**DATA EXCERPTS**:
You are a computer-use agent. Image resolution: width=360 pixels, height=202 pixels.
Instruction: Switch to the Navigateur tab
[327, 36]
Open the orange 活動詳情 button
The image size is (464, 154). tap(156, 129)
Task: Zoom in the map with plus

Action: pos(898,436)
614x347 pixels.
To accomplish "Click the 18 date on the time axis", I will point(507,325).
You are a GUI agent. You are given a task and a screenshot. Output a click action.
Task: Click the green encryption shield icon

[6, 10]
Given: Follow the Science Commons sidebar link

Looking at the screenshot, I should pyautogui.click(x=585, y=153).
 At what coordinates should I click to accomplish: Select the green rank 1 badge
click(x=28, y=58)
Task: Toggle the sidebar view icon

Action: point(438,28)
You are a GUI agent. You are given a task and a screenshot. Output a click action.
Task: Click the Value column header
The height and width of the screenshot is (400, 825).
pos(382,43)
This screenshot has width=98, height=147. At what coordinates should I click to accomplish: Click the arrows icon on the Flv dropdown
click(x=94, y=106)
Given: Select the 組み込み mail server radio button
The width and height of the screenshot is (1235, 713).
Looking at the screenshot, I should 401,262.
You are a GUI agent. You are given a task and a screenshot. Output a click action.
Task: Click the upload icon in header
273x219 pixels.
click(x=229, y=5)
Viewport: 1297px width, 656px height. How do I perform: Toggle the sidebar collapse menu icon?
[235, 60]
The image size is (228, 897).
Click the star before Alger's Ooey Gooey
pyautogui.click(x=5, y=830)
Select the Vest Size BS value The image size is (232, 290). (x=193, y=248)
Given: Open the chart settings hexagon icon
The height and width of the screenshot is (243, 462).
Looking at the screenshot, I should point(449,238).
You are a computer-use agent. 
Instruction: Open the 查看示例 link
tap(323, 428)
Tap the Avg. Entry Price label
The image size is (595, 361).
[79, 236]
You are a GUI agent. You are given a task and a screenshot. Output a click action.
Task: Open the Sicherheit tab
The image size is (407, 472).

**REQUIRED ACTION**:
Please reproduce the listing word for word, but only from the line that contains "Task: Toggle the sidebar view icon" to its last line, inclusive.

**REPLY**:
Task: Toggle the sidebar view icon

Action: point(438,28)
You are a GUI agent. You are given a task and a screenshot. Output a click action.
Task: Click the Value column header
The height and width of the screenshot is (400, 825).
pos(382,43)
This screenshot has width=98, height=147. At what coordinates should I click to accomplish: Click the arrows icon on the Flv dropdown
click(x=94, y=106)
Given: Select the 組み込み mail server radio button
The width and height of the screenshot is (1235, 713).
Looking at the screenshot, I should 401,262.
You are a GUI agent. You are given a task and a screenshot. Output a click action.
Task: Click the upload icon in header
273x219 pixels.
click(x=229, y=5)
Viewport: 1297px width, 656px height. How do I perform: Toggle the sidebar collapse menu icon?
[235, 60]
The image size is (228, 897).
Click the star before Alger's Ooey Gooey
pyautogui.click(x=5, y=830)
Select the Vest Size BS value The image size is (232, 290). (x=193, y=248)
Given: Open the chart settings hexagon icon
The height and width of the screenshot is (243, 462).
Looking at the screenshot, I should point(449,238).
You are a computer-use agent. 
Instruction: Open the 查看示例 link
tap(323, 428)
Tap the Avg. Entry Price label
The image size is (595, 361).
[79, 236]
You are a GUI agent. You are given a task and a screenshot. Output a click action.
Task: Open the Sicherheit tab
The image size is (407, 472).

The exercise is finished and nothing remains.